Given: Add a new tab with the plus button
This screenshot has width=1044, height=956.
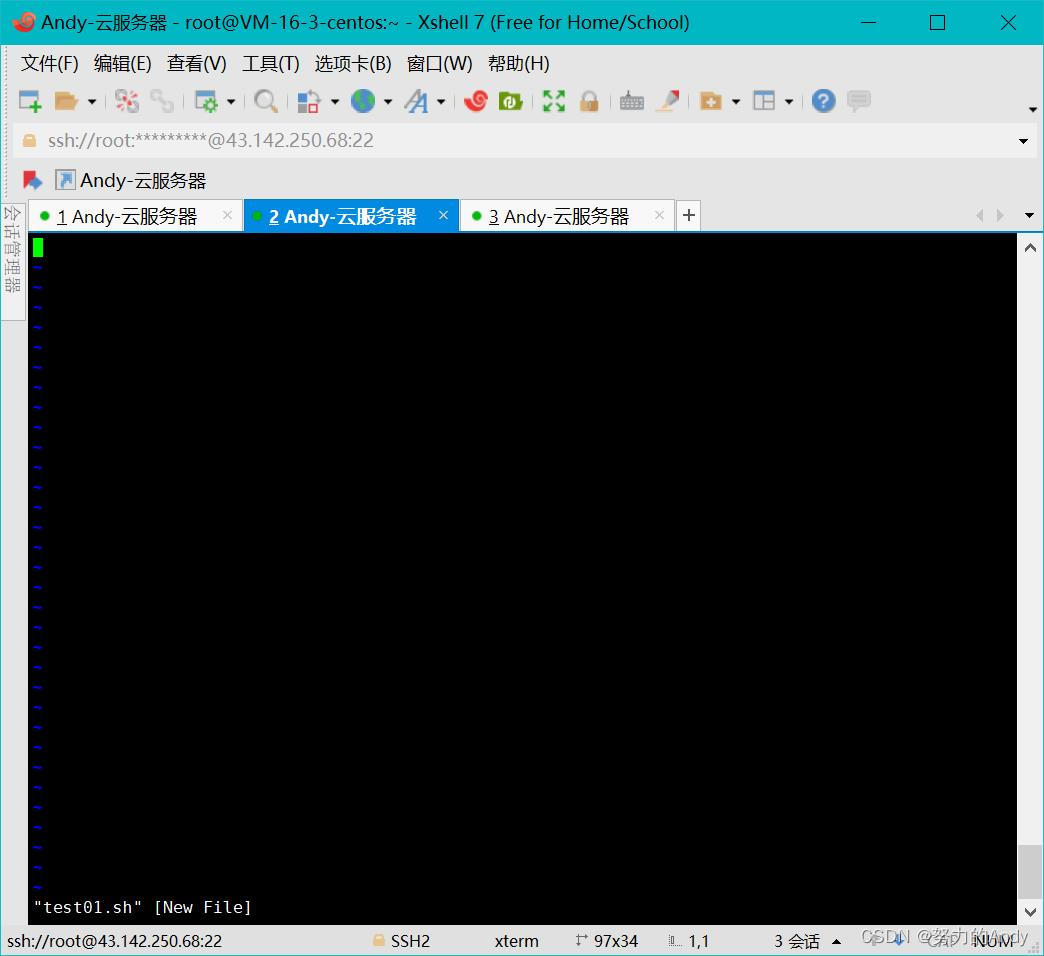Looking at the screenshot, I should pos(688,215).
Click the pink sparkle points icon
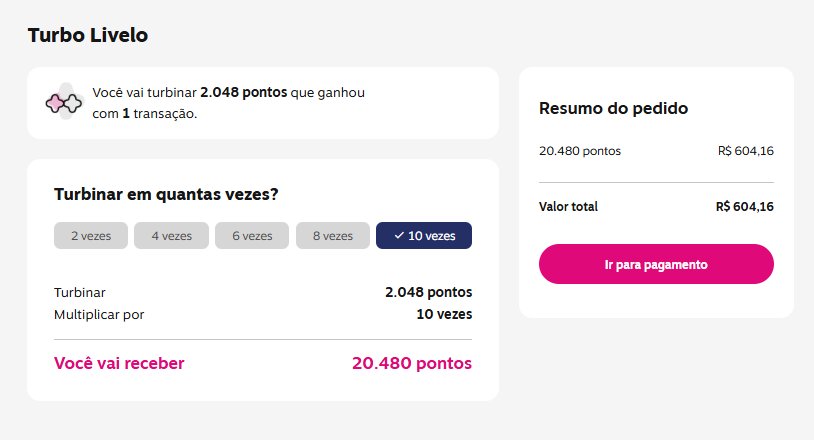Image resolution: width=814 pixels, height=440 pixels. 64,102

* [PROBLEM DESCRIPTION]:
Excluding images, return all of the records above word for word.

* [ANSWER BOX]:
Given: Add a new tab with the plus button
This screenshot has width=1044, height=956.
Looking at the screenshot, I should pos(688,215).
Click the pink sparkle points icon
Image resolution: width=814 pixels, height=440 pixels. 64,102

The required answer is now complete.